El Grupo de Delitos Tecnológicos de la Policía Nacional en Algeciras ha desarticulado una organización criminal especializada en fraudes financieros mediante la usurpación de identidad. La operación se ha saldado con la detención de seis personas, presuntamente implicadas en delitos de estafa, falsedad documental, blanqueo de capitales y pertenencia a organización criminal.
La investigación se inició tras la denuncia presentada por una persona que había sido incluida en el fichero de morosos ASNEF por deudas que nunca había contraído. La víctima figuraba como deudora en una conocida financiera por dos contratos de financiación que no había solicitado ni firmado.
A raíz de este hecho, los agentes detectaron la existencia de una red criminal bien estructurada, integrada por más de ocho miembros y con base operativa en Algeciras, dedicada de forma sistemática a la obtención ilícita de datos personales para cometer fraudes financieros.
Un modus operandi ligado al comercio electrónico
Según la investigación, la organización combinaba la suplantación de identidad con el uso fraudulento del comercio electrónico. Los investigados realizaban compras en la web oficial de una conocida marca de electrónica, adquiriendo teléfonos móviles de última generación y dispositivos de alto valor económico.
Para financiar las compras, formalizaban contratos de financiación utilizando datos personales sustraídos a terceras personas. Tras la aprobación de las operaciones, abonaban únicamente la primera cuota, dejando impagos el resto de los plazos y trasladando la deuda a las víctimas.
Posteriormente, los dispositivos electrónicos eran vendidos en el mercado negro, obteniendo importantes beneficios económicos derivados de esta actividad ilícita.
Un empleado facilitaba el acceso a datos confidenciales
Durante las pesquisas, los agentes identificaron a un empleado de un concesionario de vehículos de Algeciras como pieza clave en la obtención de datos personales. Este trabajador aprovechaba su acceso a las bases de datos de la empresa para recopilar información confidencial de clientes.
Estos datos eran posteriormente utilizados por la organización para cometer los fraudes, lo que explica que la mayoría de las víctimas compartieran la circunstancia de haber sido clientes de dicho concesionario. La investigación confirmó que la empresa no tenía relación con la trama delictiva.
No obstante, los hechos generaron una considerable alarma social y un perjuicio reputacional para la entidad, pese a no tener implicación alguna en las actividades delictivas.
Estructura jerárquica y registros domiciliarios
Las investigaciones permitieron constatar que la red criminal contaba con una estructura jerárquica definida, con funciones claramente diferenciadas entre sus miembros. Dos personas ejercían labores de liderazgo y coordinación, mientras que otros integrantes se encargaban de la obtención de datos, la contratación fraudulenta, la recepción de productos y su venta posterior.

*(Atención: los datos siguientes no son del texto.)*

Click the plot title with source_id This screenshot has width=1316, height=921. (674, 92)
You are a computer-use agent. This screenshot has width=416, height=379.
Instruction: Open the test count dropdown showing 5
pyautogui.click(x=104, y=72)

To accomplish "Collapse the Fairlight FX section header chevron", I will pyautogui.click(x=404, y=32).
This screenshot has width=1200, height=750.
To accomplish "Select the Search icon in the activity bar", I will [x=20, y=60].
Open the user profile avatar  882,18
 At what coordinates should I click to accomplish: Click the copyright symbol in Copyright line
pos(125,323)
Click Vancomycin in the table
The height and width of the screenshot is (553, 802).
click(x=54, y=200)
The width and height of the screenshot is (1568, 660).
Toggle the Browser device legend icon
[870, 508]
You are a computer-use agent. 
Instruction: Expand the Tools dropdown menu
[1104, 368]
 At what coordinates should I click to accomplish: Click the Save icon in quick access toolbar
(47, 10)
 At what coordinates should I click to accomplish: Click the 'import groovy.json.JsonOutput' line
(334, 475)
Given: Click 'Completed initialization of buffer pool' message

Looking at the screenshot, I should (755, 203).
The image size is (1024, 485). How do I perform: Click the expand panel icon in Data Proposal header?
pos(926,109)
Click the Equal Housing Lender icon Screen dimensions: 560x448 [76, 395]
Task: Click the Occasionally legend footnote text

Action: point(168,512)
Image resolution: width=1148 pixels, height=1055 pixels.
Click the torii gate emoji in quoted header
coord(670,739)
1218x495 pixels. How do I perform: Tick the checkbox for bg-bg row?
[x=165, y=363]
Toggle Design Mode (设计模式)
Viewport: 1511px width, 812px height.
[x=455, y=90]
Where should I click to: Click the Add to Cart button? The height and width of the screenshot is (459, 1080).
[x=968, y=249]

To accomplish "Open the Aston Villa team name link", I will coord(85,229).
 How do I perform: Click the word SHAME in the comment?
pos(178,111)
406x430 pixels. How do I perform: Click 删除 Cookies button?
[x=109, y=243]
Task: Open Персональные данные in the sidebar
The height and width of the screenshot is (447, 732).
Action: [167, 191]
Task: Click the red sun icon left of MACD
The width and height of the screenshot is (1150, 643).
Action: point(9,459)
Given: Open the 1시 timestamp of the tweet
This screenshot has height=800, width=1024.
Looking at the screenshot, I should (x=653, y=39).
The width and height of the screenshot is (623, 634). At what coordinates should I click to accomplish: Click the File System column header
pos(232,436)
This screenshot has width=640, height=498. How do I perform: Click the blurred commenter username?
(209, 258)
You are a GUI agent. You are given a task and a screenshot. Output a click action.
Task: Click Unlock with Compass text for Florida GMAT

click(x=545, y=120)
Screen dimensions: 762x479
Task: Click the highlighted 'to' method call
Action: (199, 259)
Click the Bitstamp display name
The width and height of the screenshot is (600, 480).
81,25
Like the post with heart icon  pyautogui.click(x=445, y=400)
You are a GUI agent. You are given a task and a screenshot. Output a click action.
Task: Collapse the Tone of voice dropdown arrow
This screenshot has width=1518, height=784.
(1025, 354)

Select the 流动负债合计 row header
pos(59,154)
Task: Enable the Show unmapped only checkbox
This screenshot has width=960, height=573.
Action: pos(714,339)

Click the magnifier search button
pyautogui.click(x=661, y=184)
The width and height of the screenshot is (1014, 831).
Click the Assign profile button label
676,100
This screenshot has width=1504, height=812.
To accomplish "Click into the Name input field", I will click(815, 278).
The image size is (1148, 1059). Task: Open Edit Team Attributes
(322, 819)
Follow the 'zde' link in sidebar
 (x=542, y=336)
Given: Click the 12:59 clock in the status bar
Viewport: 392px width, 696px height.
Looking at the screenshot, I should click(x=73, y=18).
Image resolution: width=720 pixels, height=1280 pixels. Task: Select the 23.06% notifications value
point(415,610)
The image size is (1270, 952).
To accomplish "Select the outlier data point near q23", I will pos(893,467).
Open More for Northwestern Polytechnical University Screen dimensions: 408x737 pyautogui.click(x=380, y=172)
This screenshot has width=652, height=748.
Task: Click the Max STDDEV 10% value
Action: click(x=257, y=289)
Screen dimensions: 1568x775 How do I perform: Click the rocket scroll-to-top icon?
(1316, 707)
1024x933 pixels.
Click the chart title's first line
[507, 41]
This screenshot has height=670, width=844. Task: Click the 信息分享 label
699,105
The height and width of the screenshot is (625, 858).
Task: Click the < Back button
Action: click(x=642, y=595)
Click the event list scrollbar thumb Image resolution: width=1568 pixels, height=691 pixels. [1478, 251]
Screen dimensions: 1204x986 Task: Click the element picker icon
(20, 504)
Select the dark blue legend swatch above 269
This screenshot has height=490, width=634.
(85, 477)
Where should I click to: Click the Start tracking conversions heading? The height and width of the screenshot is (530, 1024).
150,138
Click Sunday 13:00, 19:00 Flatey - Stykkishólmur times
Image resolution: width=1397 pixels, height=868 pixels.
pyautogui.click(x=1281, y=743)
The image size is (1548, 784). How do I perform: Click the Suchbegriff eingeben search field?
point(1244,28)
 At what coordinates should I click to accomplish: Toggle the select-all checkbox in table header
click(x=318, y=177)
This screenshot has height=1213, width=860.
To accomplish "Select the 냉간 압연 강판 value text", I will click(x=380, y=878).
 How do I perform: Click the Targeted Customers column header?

Como resultado de la operación, se llevaron a cabo actuaciones simultáneas que culminaron con la detención de seis personas, entre ellas los dos principales responsables del entramado.
Además, se realizaron dos registros domiciliarios, en los que se intervinieron cuatro teléfonos móviles, un ordenador, diversos dispositivos electrónicos y documentación relacionada con los hechos investigados, material que será analizado para determinar el alcance total de la actividad delictiva.